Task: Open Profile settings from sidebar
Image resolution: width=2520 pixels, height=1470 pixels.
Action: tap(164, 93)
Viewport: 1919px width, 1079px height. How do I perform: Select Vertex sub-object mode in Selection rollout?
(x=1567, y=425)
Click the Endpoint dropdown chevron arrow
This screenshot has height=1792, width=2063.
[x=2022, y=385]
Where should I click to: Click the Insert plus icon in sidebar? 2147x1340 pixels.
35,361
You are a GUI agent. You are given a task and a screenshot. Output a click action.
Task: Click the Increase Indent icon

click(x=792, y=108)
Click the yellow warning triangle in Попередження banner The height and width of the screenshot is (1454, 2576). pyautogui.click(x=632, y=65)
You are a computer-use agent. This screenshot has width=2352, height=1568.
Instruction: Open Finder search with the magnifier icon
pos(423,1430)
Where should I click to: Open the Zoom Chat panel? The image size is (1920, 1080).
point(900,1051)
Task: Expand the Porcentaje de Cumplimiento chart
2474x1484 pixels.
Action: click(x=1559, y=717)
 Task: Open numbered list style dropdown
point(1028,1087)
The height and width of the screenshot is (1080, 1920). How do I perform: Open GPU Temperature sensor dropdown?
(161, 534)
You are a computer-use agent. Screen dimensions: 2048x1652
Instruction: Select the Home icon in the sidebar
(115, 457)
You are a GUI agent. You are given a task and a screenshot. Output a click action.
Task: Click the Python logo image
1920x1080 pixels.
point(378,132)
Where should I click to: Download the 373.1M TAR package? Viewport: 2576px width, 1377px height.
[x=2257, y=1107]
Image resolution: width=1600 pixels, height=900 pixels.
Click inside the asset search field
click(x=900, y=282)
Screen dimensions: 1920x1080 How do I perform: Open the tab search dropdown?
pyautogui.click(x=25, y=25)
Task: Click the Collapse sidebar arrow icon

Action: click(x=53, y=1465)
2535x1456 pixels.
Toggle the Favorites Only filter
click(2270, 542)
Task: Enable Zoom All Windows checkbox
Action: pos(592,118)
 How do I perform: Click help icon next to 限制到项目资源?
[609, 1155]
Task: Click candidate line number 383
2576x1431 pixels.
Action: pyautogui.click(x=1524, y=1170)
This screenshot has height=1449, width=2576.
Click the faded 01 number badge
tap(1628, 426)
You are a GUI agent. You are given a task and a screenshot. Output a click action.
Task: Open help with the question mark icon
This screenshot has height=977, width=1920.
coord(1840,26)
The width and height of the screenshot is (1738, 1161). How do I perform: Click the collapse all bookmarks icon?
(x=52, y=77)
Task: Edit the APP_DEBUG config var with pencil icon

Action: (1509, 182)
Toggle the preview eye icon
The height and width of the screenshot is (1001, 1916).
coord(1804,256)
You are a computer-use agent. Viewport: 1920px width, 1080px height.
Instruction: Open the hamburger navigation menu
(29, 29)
════
What is required: Write out again every entry above, exactly as given.

Response below:
Task: Open Profile settings from sidebar
Image resolution: width=2520 pixels, height=1470 pixels.
Action: tap(164, 93)
Viewport: 1919px width, 1079px height. How do I perform: Select Vertex sub-object mode in Selection rollout?
(x=1567, y=425)
Click the Endpoint dropdown chevron arrow
This screenshot has height=1792, width=2063.
[x=2022, y=385]
Where should I click to: Click the Insert plus icon in sidebar? 2147x1340 pixels.
35,361
You are a GUI agent. You are given a task and a screenshot. Output a click action.
Task: Click the Increase Indent icon

click(x=792, y=108)
Click the yellow warning triangle in Попередження banner The height and width of the screenshot is (1454, 2576). pyautogui.click(x=632, y=65)
You are a computer-use agent. This screenshot has width=2352, height=1568.
Instruction: Open Finder search with the magnifier icon
pos(423,1430)
Where should I click to: Open the Zoom Chat panel? The image size is (1920, 1080).
point(900,1051)
Task: Expand the Porcentaje de Cumplimiento chart
2474x1484 pixels.
Action: click(x=1559, y=717)
 Task: Open numbered list style dropdown
point(1028,1087)
The height and width of the screenshot is (1080, 1920). How do I perform: Open GPU Temperature sensor dropdown?
(161, 534)
You are a computer-use agent. Screen dimensions: 2048x1652
Instruction: Select the Home icon in the sidebar
(115, 457)
You are a GUI agent. You are given a task and a screenshot. Output a click action.
Task: Click the Python logo image
1920x1080 pixels.
point(378,132)
Where should I click to: Download the 373.1M TAR package? Viewport: 2576px width, 1377px height.
[x=2257, y=1107]
Image resolution: width=1600 pixels, height=900 pixels.
Click inside the asset search field
click(x=900, y=282)
Screen dimensions: 1920x1080 How do I perform: Open the tab search dropdown?
pyautogui.click(x=25, y=25)
Task: Click the Collapse sidebar arrow icon

Action: click(x=53, y=1465)
2535x1456 pixels.
Toggle the Favorites Only filter
click(2270, 542)
Task: Enable Zoom All Windows checkbox
Action: pos(592,118)
 How do I perform: Click help icon next to 限制到项目资源?
[609, 1155]
Task: Click candidate line number 383
2576x1431 pixels.
Action: pyautogui.click(x=1524, y=1170)
This screenshot has height=1449, width=2576.
Click the faded 01 number badge
tap(1628, 426)
You are a GUI agent. You are given a task and a screenshot. Output a click action.
Task: Open help with the question mark icon
This screenshot has height=977, width=1920.
coord(1840,26)
The width and height of the screenshot is (1738, 1161). How do I perform: Click the collapse all bookmarks icon?
(x=52, y=77)
Task: Edit the APP_DEBUG config var with pencil icon

Action: (1509, 182)
Toggle the preview eye icon
The height and width of the screenshot is (1001, 1916).
coord(1804,256)
You are a computer-use agent. Viewport: 1920px width, 1080px height.
Instruction: Open the hamburger navigation menu
(29, 29)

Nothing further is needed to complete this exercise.